The sum of the two is greater than its parts.
There’s more I’d like to say about this.
Related:
- The Uncanny Valley:
The name captures the idea that a robot which is “almost human” will seem overly “strange” to a human being and thus will fail to evoke the empathetic response required for productive human-robot interaction.
[Update: Chris Craft says I’m staking out territory that’s long been claimed. The term is “cognitive overload,” and it means it’s time for me to renew my library card and grab some books.]
6 Comments
Chris Craft
November 5, 2007 - 7:33 am -Time for a theoretical basis for what you’re espousing. You’re beginning to hit the basics of Cognitive Load Theory, which is researched and quite extensively written about. Sweller is considered the originator, and you ought to read up on it. It will give you some vocabulary.
For example, the multimedia dissonance you talk about is really just cognitive overload. Folks reading the slides is ineffective because the audience can read them faster than the speaker can speak them.

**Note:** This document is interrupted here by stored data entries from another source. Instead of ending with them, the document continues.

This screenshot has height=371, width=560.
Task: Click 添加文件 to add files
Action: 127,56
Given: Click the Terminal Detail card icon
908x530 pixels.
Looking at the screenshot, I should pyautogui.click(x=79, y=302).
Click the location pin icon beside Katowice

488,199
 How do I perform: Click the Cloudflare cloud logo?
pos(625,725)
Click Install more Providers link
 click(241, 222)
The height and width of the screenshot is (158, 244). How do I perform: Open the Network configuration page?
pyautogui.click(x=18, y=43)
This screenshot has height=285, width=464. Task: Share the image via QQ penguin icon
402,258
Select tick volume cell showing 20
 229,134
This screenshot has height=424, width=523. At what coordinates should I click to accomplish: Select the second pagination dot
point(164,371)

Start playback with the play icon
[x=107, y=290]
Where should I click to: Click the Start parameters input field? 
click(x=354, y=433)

When you are reading at the same time, you hit cognitive overload. The theory also lends itself nicely to removing a lot of the extraneous load in a presentation, such as the silly little transitions that are pointless and the sound effects (clapping, racecar, etc).
This is an entire course we’re talking about, and I’ve given you the basics. Read up on it, it fits nicely as to where you’re going with this.
Chris Craft
Dean Shareski
November 5, 2007 - 8:08 am -There is also a piece of research which I can’t put my hands on at the moment which states that retention of ideas is less when you read the text. Perhaps that’s the cognitive load theory in action but regardless, I’d like to find that data again to nail down the facts and rid the world once and for all of lousy slides.
Greg
November 5, 2007 - 9:08 am -Dan,
Actually, the technical term you are writing about is properly referred to as:
“Staffis Prepus Auralrectalopticalism”.
Loosely translated is means:
“the poor use of audio visual input gives people a shitty outlook on staff training”.
Greg
dan
November 5, 2007 - 11:33 am -Called out!
Okay, I’m done making stuff up now. Thanks for setting me straight, Chris.
ken
November 5, 2007 - 1:00 pm -Ah, right up my presentation, good man.

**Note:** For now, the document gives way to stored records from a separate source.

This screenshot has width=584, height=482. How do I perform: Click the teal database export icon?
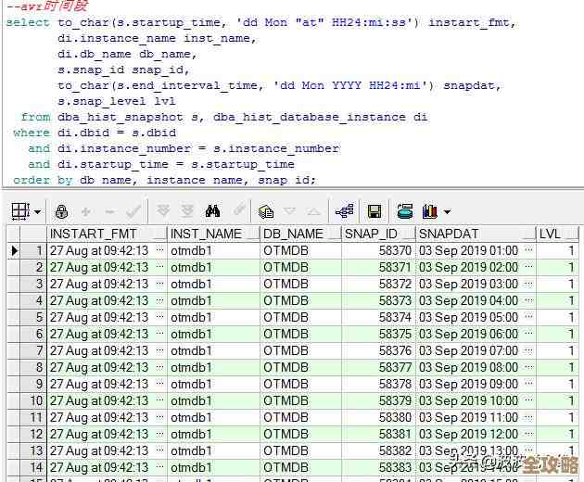[x=404, y=211]
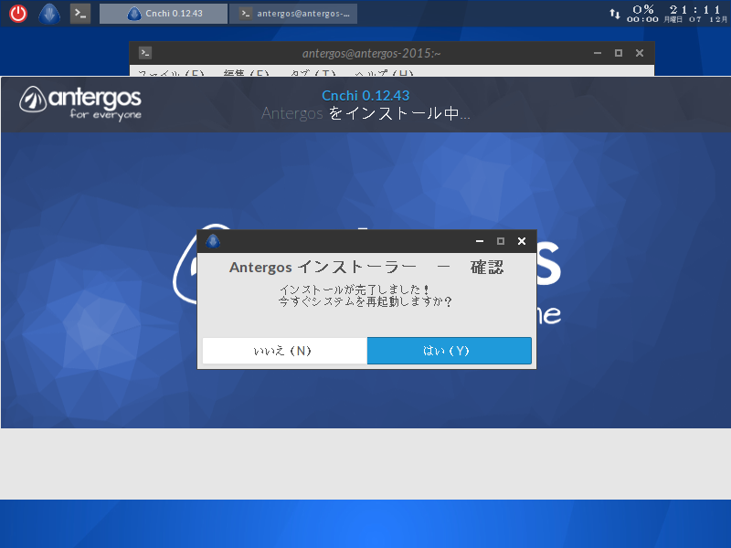Click the red power button on the panel

point(17,13)
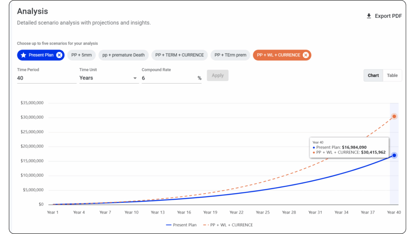
Task: Toggle the pp + premature Death scenario
Action: (x=123, y=55)
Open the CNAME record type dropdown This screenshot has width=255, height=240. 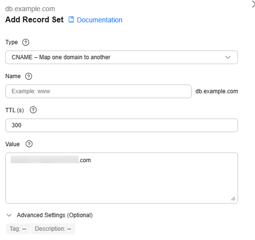[122, 57]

Yes, this is all been-there-done-that sort of territory. Last year, I eliminated text from all PowerPoint presentations. The results were stunning:
1. 17 of 18 students actually seemed to know their content b/c they were no longer reading bullet points.

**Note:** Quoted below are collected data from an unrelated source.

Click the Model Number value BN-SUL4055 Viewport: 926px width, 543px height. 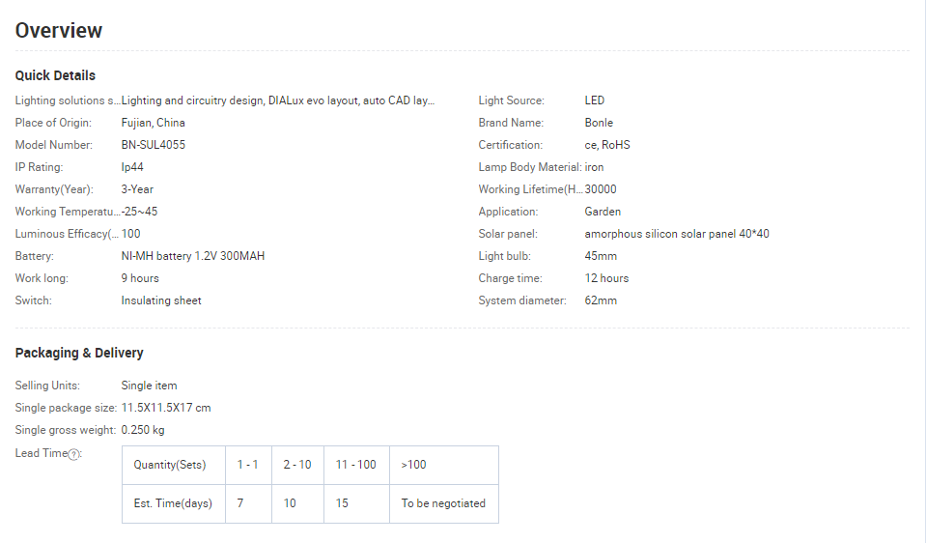(154, 145)
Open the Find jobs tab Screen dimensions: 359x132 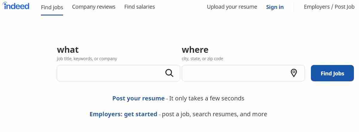point(52,7)
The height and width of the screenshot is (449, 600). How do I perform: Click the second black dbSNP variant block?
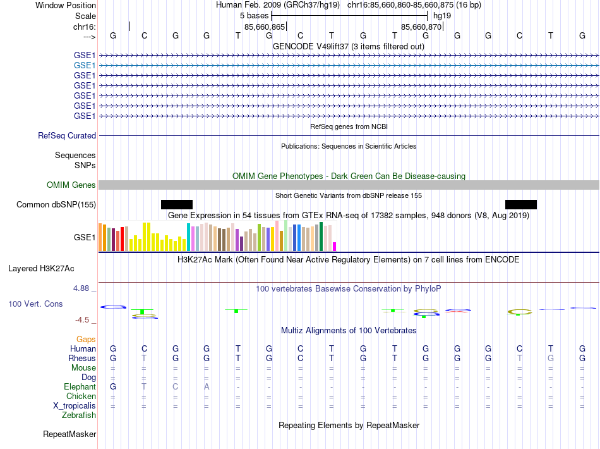tap(521, 204)
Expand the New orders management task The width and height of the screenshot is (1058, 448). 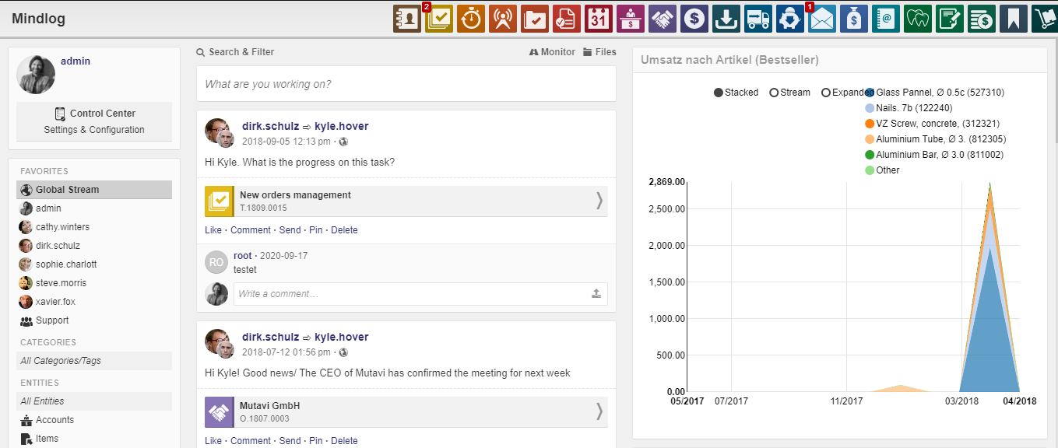(599, 201)
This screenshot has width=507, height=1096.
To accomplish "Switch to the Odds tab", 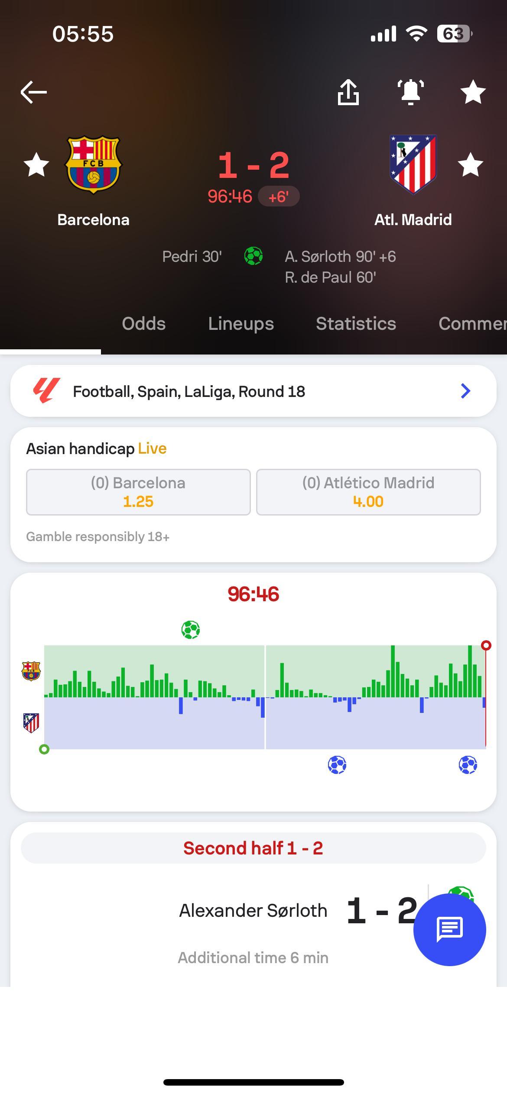I will [144, 324].

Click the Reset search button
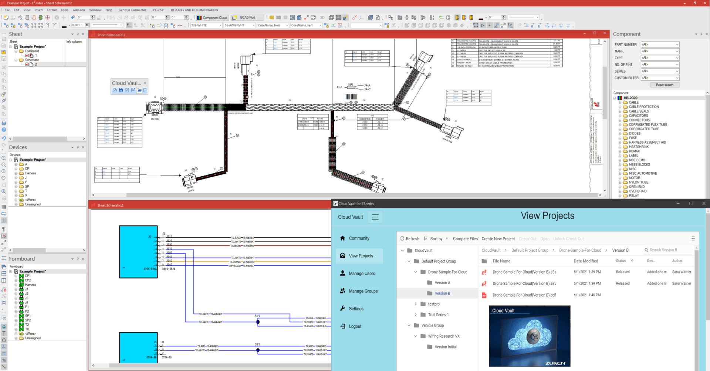tap(665, 85)
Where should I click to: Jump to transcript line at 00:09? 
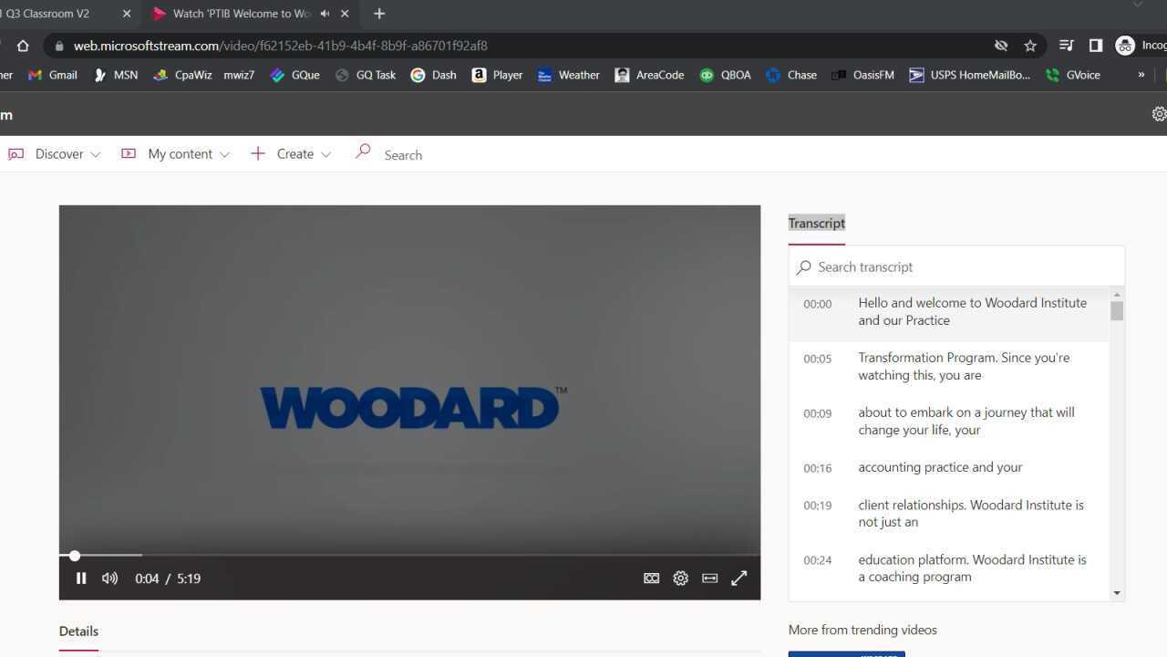(966, 421)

2. They recognized that the presentation wasn’t for them, but for the audience.
3. Student #18 took a zero, citing “there’s no way I can do this without my notes up there.”
Forgive me for no hyper-linking here, but I’m tired of direct entry HTML:
– check out presentationzen.blogs.com – clear, thorough, and just gosh-darn useful.
– Jeff Utecht just made one of his own Pecha Kucha (or, ‘Get to your point in 20 slides and then sit the hell down’). Worth a lookee-listenee.
If you’ve seen/heard one or both, well nothin’ wrong w/ some old-fashioned repetition.
Me loves the presentations…and JarJar Binks.